Top of Data provided

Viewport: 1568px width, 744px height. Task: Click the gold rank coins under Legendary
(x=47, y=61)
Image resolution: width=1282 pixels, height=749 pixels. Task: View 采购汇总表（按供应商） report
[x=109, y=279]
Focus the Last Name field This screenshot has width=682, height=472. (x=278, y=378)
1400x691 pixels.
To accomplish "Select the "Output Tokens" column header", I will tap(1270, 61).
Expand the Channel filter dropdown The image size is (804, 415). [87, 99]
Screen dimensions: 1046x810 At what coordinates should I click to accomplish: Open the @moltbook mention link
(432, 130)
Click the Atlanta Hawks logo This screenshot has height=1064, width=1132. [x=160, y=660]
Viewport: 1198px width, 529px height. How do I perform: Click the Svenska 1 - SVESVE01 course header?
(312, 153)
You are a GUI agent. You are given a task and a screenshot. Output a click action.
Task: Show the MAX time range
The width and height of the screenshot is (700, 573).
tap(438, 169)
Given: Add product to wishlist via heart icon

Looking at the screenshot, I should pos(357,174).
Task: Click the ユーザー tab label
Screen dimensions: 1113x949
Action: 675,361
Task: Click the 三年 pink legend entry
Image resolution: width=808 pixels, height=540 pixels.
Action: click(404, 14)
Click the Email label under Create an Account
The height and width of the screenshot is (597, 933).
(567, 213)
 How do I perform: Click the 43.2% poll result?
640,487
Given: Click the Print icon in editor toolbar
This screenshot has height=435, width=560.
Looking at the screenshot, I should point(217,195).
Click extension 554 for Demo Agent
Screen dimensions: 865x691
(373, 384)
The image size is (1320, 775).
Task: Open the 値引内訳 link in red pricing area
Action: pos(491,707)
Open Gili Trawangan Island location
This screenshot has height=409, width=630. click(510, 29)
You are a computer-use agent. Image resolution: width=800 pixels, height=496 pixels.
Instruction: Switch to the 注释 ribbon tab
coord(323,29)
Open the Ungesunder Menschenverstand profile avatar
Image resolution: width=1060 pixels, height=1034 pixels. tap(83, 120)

Bottom of Data provided

Copy out the line containing "Image resolution: width=808", then every line after it through the end of the listing, exactly and with nothing else.

== Output below ==
Image resolution: width=808 pixels, height=540 pixels.
Action: click(404, 14)
Click the Email label under Create an Account
The height and width of the screenshot is (597, 933).
(567, 213)
 How do I perform: Click the 43.2% poll result?
640,487
Given: Click the Print icon in editor toolbar
This screenshot has height=435, width=560.
Looking at the screenshot, I should point(217,195).
Click extension 554 for Demo Agent
Screen dimensions: 865x691
(373, 384)
The image size is (1320, 775).
Task: Open the 値引内訳 link in red pricing area
Action: pos(491,707)
Open Gili Trawangan Island location
This screenshot has height=409, width=630. click(510, 29)
You are a computer-use agent. Image resolution: width=800 pixels, height=496 pixels.
Instruction: Switch to the 注释 ribbon tab
coord(323,29)
Open the Ungesunder Menschenverstand profile avatar
Image resolution: width=1060 pixels, height=1034 pixels. tap(83, 120)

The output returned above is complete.